Sly puts away his binoc-u-com and starts the work of checking all those caves. It'd be easy, if it weren't for the wind picking up. He can't jump into it, so he has to either wait for it to switch directions—which it does often, as though the weather itself is playing with him—or not jump. When he jumps with it, though, he can go a lot farther—which is a lot of fun when the paraglider gets added into play.

He finds some interesting things on his way down: a hidden guard station with binoculars aimed at the ocean, waiting for a ship to swing into view (Sly knocks those guards out, pockets their wallets, and takes every pair of binoculars. Even the ones that are bolted down. And anything that can possibly be sold, too, of course); a family of a species he's sure is extinct in the present day, that he almost decides to take with him back to the present if Bentley weren't having a heart attack over it; even a treasure map. A few of the caves have wires running down the backs of them, indicating that, yes, Sly needs to go even lower.

Of course, it's not in the very bottom cave. I mean, there is a very nice item he'd run back to the safe-house if Bentley wouldn't throw a hissy fit about it, either to put on display in his personal collection or to sell; there are also what look like messages in bottles, three of them, that if he bothered to collect them—and the many others scattered around the island—would undoubtedly give him something nice. But the actual machine he needs to splice is about 3/4 of the way down, in a cave that requires a fair bit of maneuvering to get into.
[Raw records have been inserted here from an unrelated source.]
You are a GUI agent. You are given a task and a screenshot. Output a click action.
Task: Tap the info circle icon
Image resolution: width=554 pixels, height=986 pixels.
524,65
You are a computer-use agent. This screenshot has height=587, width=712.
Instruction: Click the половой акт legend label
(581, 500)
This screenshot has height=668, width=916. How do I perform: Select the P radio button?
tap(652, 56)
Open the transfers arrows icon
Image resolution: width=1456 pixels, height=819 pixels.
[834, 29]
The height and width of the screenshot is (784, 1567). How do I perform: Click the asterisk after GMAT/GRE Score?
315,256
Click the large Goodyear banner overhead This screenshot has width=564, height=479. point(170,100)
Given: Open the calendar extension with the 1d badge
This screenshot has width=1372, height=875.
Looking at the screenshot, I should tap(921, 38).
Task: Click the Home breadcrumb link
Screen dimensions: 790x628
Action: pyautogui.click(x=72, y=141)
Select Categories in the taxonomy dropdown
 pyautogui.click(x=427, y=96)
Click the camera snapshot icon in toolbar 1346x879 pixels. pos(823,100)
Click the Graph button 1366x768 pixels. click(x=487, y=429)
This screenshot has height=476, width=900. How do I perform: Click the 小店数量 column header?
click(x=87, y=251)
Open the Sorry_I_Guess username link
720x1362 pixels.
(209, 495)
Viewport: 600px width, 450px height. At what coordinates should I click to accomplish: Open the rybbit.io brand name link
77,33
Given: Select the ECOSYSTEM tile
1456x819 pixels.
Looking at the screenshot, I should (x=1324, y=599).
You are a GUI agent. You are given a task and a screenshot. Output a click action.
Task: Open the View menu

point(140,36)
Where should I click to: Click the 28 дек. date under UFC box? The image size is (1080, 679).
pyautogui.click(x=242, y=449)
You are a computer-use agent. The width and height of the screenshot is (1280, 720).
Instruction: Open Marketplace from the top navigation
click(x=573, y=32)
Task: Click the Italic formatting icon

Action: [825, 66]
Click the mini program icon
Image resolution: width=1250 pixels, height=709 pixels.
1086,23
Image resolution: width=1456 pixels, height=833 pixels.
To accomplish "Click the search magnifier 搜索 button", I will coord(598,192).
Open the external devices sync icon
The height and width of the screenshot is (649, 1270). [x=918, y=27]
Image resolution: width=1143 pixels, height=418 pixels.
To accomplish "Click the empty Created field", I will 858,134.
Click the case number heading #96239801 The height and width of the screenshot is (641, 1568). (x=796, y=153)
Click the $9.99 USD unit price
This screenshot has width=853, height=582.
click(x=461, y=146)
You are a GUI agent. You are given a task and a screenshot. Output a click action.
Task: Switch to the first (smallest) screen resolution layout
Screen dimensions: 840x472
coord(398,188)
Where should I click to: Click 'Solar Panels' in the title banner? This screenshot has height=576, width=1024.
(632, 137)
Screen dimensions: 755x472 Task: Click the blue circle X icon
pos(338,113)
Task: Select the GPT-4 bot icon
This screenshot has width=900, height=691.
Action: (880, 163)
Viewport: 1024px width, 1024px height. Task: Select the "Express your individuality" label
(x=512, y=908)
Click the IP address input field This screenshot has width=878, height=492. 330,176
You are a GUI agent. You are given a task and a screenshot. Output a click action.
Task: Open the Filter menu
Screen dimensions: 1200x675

The box with all the wires on it uses a combination lock. Sly cracks his knuckles and crouches next to it, ignoring the rest of the world as he turns it this way and that, ever-so-slowly, feeling for the moment things click into place. As for the splicing itself? Takes three seconds; he's inserted enough splice clips by now that he doesn't even need Bentley to tell him where it goes in this system.

"Perfect, Sly. Hmmm... it looks like the ships he uses all have GPS positioners on them, and he uses this to direct them to different coordinates, and keep track of where they are. He's even outfitted Henriette's stolen ships with them. This could prove useful for the heist."

JOB COMPLETE

Sly twirls his hat on his cane, then snatches it back before a seagull can steal it.